Short task
Copy the lines below verbatim, from the line with "Task: Go to the 课程 navigation item" to the line with "Click the GLOBAL", both included.

Material supplied
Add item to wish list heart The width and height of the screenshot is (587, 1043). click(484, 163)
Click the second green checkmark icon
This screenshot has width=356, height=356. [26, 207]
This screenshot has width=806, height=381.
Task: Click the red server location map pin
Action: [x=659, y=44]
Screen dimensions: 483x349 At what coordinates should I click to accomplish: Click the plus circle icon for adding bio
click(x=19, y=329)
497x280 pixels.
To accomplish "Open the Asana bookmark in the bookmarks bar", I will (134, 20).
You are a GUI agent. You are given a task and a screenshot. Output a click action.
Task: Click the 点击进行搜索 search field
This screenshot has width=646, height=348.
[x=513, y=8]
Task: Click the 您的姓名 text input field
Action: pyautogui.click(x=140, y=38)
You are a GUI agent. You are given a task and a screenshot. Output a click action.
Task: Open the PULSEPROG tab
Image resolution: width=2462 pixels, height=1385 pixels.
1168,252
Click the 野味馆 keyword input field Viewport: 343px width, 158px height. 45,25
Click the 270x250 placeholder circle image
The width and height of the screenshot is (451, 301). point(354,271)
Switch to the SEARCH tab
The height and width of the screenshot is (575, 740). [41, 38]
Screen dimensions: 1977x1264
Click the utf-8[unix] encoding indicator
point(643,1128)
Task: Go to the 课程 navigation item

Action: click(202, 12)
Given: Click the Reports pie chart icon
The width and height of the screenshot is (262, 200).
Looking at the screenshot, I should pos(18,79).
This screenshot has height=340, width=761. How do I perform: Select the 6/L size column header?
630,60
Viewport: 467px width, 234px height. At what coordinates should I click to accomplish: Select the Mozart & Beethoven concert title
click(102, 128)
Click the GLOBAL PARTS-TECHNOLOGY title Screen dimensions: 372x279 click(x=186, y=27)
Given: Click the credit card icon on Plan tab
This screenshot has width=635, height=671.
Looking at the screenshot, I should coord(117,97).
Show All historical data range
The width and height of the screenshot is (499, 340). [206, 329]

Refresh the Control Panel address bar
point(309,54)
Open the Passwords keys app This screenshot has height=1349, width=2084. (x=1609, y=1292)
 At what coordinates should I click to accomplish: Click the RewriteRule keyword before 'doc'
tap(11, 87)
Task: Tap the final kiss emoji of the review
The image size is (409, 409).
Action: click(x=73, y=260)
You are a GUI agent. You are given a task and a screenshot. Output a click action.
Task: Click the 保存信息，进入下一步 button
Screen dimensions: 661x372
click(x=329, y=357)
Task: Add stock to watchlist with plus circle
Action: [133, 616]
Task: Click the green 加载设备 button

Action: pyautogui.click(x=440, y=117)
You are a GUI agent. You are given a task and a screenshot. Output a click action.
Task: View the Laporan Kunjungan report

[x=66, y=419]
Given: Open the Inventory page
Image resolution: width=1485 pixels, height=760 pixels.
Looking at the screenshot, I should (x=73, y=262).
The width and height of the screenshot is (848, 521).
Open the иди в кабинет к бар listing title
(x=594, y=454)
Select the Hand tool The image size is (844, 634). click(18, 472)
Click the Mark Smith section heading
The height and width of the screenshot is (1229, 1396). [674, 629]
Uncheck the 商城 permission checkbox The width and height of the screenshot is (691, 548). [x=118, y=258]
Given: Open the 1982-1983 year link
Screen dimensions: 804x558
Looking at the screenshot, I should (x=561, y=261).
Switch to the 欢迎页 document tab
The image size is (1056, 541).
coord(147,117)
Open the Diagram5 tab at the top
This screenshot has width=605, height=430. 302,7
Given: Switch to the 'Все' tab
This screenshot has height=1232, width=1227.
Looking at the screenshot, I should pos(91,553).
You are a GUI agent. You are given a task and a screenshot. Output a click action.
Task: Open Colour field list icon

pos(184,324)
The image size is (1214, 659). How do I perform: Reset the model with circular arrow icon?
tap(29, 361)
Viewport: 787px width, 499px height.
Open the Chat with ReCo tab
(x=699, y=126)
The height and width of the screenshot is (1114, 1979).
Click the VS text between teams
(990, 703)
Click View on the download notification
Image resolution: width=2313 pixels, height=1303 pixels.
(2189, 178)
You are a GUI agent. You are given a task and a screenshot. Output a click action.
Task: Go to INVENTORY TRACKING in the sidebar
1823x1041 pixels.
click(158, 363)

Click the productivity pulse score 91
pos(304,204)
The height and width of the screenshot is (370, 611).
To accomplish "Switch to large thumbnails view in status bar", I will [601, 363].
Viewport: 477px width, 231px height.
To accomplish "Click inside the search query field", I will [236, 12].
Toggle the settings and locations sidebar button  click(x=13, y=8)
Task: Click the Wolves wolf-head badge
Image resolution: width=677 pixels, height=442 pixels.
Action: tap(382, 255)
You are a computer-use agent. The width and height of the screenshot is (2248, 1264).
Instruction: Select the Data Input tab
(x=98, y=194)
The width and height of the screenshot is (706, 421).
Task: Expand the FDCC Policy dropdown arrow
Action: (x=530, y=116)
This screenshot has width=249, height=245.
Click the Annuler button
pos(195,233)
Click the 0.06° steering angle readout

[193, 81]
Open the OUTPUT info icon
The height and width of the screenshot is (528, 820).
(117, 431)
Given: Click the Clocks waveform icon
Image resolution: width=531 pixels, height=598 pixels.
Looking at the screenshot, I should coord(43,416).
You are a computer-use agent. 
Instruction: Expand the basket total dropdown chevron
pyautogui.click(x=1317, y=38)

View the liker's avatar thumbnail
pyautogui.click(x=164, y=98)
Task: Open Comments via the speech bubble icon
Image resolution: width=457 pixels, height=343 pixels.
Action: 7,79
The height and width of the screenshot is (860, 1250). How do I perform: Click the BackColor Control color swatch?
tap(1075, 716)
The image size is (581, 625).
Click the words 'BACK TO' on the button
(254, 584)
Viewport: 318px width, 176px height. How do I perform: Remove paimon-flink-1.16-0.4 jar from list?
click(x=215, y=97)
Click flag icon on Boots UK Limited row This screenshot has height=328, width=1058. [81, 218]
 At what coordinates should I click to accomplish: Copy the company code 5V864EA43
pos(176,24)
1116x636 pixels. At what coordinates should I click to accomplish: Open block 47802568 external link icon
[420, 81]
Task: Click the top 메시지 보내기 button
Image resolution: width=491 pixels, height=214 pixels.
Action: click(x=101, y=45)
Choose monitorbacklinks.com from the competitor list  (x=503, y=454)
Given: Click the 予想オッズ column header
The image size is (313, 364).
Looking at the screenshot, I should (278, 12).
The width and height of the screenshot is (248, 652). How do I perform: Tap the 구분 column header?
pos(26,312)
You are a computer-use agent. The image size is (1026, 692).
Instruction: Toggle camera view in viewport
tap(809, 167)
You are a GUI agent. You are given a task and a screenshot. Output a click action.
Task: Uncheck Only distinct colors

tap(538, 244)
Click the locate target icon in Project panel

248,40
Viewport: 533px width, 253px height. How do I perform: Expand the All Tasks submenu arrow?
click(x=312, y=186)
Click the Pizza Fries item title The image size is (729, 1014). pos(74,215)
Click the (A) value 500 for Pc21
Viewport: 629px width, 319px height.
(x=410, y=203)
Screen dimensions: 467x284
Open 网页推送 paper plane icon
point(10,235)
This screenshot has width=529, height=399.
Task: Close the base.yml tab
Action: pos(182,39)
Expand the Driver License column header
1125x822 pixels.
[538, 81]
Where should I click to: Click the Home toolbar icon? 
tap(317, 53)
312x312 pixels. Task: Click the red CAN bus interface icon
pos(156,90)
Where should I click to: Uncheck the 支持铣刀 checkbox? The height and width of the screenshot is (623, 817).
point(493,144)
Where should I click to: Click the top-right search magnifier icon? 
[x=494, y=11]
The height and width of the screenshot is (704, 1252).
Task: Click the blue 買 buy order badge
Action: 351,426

Full output
Task: Go to the 课程 navigation item

Action: click(202, 12)
Given: Click the Reports pie chart icon
The width and height of the screenshot is (262, 200).
Looking at the screenshot, I should pos(18,79).
This screenshot has height=340, width=761. How do I perform: Select the 6/L size column header?
630,60
Viewport: 467px width, 234px height. At what coordinates should I click to accomplish: Select the Mozart & Beethoven concert title
click(102, 128)
Click the GLOBAL PARTS-TECHNOLOGY title Screen dimensions: 372x279 click(x=186, y=27)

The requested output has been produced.